__Extrait du document__.
Il a exprimé l'espoir que le congrès devienne un point de départ pour un parcours concret et durable d'échange d'informations, de liaison entre producteurs et acheteurs, de détermination des opportunités d'investissement et d'exportation, de traitement des défis logistiques et organisationnels, et de création de nouvelles alliances entre les pays de la région.
Dans son intervention par visioconférence, le ministre palestinien de l'Agriculture, le docteur Rizq Slimane, a affirmé que le titre « Congrès du Moyen-Orient » ne représente pas simplement une appellation géographique, mais incarne un projet concret fondé sur les liens historiques, sociaux, économiques et culturels entre les pays de la région.
Il a souligné que le Moyen-Orient dispose d'éléments fondamentaux d'intégration, tels que l'énergie, l'eau, le lien géographique, ainsi que le capital humain, les compétences et les différents secteurs de production, appelant à transformer les différences de ressources et d'avantages comparatifs entre les pays en une force productive commune.
Il a insisté sur la nécessité de passer du modèle traditionnel où chaque pays cherche à assurer ses besoins alimentaires seul, vers un modèle plus réaliste et durable basé sur la construction d'un réseau intégré de sécurité alimentaire entre les pays du Moyen-Orient.
Le président du conseil d'administration de l'Association jordanienne des exportateurs et producteurs de légumes et fruits, l'ingénieur Mazen Hamarneh, a souligné l'importance de consolider une base opérationnelle pour l'intégration régionale dans les domaines de la production et du marketing, afin d'élargir les possibilités d'exportation et d'ouvrir de nouveaux marchés aux produits agricoles.

(Items enregistrés)
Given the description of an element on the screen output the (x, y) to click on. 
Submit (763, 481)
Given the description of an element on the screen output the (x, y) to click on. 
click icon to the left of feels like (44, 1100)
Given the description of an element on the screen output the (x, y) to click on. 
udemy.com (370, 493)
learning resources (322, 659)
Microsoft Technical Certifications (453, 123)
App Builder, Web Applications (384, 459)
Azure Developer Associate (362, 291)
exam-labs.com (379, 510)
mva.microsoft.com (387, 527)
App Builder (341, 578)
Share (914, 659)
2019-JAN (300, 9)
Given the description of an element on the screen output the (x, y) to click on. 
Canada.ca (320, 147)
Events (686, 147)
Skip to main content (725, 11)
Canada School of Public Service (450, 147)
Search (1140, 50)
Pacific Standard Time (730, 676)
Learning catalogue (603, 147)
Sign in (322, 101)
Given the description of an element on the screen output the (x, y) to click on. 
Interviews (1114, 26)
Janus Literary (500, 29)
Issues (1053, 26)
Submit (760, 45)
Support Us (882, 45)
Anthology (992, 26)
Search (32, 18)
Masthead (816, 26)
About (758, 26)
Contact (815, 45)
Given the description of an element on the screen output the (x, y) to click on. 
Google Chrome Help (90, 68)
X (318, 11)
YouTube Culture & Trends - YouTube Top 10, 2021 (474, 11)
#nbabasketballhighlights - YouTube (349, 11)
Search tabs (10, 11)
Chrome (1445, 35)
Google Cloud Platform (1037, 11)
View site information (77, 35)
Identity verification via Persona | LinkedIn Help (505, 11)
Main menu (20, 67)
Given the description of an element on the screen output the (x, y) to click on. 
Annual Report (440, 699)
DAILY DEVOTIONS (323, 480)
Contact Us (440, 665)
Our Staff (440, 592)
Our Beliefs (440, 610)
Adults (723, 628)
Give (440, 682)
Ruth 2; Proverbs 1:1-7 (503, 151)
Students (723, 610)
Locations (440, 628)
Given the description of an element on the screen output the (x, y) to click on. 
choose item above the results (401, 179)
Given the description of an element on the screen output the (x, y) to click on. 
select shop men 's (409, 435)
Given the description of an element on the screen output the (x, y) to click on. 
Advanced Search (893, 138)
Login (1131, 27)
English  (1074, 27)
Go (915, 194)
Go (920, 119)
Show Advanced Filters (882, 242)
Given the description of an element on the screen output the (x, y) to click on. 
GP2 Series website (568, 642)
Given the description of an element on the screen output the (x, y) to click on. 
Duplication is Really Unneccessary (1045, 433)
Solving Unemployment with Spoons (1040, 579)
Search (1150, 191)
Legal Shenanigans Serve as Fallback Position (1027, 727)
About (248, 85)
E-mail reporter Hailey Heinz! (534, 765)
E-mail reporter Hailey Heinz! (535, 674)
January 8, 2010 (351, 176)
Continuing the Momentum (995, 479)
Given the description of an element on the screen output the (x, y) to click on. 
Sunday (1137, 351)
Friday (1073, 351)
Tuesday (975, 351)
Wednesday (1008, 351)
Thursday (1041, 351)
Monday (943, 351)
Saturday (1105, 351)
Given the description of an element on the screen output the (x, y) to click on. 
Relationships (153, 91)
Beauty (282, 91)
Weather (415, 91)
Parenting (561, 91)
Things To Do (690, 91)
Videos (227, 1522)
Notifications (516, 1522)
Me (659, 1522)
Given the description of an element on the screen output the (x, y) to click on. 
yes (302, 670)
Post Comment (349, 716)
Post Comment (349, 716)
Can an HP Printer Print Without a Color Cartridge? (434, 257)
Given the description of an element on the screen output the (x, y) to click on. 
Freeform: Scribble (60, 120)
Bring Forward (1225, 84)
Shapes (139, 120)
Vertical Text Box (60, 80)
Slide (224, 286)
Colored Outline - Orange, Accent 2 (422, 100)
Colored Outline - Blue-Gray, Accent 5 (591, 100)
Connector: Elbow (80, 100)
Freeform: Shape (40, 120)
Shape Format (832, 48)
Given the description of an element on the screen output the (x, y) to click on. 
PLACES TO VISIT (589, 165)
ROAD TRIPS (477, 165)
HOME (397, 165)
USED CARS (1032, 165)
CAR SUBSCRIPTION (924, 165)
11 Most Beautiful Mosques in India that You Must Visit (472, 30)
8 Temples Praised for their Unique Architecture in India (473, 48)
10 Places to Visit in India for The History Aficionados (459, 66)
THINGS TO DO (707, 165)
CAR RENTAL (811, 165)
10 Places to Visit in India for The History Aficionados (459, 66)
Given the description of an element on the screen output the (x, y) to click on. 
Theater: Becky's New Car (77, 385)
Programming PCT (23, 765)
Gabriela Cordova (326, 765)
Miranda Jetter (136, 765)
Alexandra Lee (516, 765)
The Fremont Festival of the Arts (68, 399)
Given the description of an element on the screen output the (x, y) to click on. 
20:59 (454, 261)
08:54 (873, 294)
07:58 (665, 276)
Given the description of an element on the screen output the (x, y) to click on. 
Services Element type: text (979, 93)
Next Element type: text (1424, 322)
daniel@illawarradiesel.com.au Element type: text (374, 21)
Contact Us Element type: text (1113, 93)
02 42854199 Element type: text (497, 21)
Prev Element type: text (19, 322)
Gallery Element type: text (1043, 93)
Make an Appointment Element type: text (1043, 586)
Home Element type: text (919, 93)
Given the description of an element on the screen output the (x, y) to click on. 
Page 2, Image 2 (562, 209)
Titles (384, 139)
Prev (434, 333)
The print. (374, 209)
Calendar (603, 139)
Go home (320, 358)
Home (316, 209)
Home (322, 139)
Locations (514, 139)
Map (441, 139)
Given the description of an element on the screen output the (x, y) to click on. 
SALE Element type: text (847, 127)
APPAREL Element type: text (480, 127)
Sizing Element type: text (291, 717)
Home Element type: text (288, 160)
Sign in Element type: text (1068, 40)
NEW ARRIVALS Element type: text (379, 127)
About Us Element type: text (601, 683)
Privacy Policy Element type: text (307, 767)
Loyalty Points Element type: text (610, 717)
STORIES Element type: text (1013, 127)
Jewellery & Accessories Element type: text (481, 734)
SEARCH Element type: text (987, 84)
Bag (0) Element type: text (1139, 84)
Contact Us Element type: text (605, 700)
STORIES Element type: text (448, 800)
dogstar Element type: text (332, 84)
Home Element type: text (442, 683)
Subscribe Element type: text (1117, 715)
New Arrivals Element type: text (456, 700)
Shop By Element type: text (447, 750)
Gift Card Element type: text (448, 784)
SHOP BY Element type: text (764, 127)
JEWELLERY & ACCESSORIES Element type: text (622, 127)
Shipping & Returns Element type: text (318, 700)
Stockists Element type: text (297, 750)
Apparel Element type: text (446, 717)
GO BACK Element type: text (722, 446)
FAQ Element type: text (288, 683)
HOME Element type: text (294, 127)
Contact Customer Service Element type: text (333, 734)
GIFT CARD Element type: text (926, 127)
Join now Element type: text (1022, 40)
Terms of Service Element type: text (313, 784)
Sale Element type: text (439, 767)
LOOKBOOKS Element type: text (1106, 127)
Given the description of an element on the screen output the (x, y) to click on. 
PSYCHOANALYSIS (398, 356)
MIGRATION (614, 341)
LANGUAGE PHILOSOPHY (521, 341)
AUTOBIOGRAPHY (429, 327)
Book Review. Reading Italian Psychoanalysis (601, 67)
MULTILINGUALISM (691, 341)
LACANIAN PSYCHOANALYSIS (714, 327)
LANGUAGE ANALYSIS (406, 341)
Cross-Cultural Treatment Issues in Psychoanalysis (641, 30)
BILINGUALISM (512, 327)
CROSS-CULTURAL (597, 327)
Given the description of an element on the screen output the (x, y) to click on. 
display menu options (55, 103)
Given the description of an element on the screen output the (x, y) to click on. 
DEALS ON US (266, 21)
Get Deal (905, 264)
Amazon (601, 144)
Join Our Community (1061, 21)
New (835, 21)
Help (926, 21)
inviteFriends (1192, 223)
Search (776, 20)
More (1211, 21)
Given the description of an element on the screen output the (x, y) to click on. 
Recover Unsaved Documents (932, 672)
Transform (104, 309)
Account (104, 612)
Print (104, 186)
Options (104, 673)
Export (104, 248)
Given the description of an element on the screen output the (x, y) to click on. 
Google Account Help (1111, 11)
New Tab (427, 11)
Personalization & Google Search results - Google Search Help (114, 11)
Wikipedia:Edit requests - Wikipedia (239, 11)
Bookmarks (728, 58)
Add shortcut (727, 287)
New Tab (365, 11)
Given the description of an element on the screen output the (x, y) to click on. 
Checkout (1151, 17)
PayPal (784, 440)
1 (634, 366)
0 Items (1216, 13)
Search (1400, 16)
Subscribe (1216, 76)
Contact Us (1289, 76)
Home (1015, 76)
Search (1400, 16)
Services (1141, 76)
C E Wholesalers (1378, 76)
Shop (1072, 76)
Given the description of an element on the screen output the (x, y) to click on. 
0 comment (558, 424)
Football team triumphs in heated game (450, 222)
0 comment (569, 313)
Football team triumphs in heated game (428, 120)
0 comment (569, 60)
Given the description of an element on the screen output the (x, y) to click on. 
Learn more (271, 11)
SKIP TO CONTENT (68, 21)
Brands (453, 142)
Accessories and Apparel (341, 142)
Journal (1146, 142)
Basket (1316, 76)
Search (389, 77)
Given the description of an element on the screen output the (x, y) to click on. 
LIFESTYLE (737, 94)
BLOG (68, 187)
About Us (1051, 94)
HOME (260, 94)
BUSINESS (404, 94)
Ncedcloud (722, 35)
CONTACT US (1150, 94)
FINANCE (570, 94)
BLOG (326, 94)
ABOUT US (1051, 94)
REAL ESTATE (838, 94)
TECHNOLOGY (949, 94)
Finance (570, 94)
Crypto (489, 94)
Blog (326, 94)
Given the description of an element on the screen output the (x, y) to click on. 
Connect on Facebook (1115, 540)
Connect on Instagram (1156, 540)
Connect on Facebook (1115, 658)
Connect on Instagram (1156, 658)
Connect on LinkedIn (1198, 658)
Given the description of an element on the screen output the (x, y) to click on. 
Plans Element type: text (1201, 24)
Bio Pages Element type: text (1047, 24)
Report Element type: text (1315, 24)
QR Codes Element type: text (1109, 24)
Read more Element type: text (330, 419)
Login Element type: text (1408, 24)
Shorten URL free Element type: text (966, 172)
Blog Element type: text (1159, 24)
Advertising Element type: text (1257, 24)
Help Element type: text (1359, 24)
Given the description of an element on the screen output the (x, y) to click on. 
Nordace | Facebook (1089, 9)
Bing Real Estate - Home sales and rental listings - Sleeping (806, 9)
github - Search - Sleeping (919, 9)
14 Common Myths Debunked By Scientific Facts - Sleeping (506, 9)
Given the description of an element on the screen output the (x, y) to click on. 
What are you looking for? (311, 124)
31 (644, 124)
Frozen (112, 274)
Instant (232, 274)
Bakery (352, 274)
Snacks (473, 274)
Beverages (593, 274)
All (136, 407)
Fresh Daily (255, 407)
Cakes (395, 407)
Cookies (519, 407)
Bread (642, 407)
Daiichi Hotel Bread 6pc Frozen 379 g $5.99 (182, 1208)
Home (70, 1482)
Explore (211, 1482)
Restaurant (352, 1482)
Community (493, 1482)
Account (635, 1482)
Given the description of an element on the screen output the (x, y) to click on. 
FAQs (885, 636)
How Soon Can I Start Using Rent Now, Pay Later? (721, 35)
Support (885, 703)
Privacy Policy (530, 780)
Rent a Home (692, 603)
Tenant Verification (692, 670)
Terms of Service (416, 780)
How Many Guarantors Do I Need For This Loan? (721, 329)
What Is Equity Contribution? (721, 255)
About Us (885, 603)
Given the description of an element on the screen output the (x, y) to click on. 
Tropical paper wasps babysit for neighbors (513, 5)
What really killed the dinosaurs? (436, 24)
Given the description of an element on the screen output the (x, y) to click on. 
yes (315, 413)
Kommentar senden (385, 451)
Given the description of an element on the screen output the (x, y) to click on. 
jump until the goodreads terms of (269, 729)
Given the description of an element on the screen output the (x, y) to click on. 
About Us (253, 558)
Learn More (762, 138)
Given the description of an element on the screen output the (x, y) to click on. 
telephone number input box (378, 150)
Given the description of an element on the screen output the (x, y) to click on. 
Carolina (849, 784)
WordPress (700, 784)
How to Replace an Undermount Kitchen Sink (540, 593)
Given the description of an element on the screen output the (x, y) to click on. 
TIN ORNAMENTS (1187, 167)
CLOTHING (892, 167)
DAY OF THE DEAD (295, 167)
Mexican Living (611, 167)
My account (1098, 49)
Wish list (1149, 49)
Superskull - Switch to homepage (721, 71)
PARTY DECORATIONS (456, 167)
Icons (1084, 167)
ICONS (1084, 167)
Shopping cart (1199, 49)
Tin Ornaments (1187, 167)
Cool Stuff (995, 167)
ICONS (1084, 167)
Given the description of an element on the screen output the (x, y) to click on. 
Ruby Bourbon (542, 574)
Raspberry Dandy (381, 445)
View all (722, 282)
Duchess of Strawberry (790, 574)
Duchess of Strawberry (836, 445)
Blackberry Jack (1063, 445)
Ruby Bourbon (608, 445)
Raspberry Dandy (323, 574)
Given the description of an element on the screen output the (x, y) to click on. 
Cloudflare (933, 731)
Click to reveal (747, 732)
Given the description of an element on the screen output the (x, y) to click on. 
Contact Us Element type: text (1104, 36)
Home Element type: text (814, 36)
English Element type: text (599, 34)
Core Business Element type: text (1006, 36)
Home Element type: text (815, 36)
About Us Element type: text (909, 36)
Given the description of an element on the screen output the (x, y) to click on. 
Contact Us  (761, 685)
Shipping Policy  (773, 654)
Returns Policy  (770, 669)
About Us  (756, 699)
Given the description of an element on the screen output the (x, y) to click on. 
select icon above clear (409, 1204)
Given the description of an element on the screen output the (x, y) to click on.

__Consignes__. Poursuivez l'extrait consacré au congrès du Moyen-Orient sur l'intégration agricole régionale, en reprenant juste après sa dernière phrase.

__Résultat attendu__.
Il a appelé à dépasser les discours étroits et sectoriels, affirmant que les relations entre pays voisins doivent reposer sur l'intégration, non sur la concurrence, et sur l'exploitation des potentialités et des bases disponibles pour atteindre l'intérêt commun des agriculteurs, des producteurs et des exportateurs.
Il a également salué le soutien gouvernemental jordanien aux efforts du secteur pour pénétrer de nouveaux marchés européens, soulignant l'importance des routes terrestres et des corridors logistiques pour améliorer la capacité des produits agricoles à atteindre les marchés avec efficacité et rapidité.
Dans son intervention, le vice-ministre syrien de l'Agriculture, le docteur Mohammad Mokdad, a affirmé que le secteur agricole de la région fait face à de grandes difficultés menaçant la durabilité des chaînes de production et d'approvisionnement, insistant sur l'ouverture de la Syrie et sa volonté de coopérer avec tous les pays et organismes concernés.
Il a exprimé l'espoir que le congrès produise des recommandations concrètes constituant une feuille de route claire pour le développement du secteur agricole, le renforcement de l'échange commercial, la fluidité du transit des produits, et l'exploitation des capacités, des ressources et des saisons agricoles variées des pays de la région.
On rappelle que le ministre Hani dirige une délégation libanaise de haut niveau composée de représentants du secteur public et privé, ainsi que de plusieurs entreprises et institutions agricoles nationales, participant aux travaux du congrès et de l'exposition annexe, organisant des rencontres avec les responsables, producteurs et exportateurs, dans le but de renforcer la présence des produits libanais, d'ouvrir de nouveaux marchés pour eux, et de construire des partenariats commerciaux et d'investissement durables.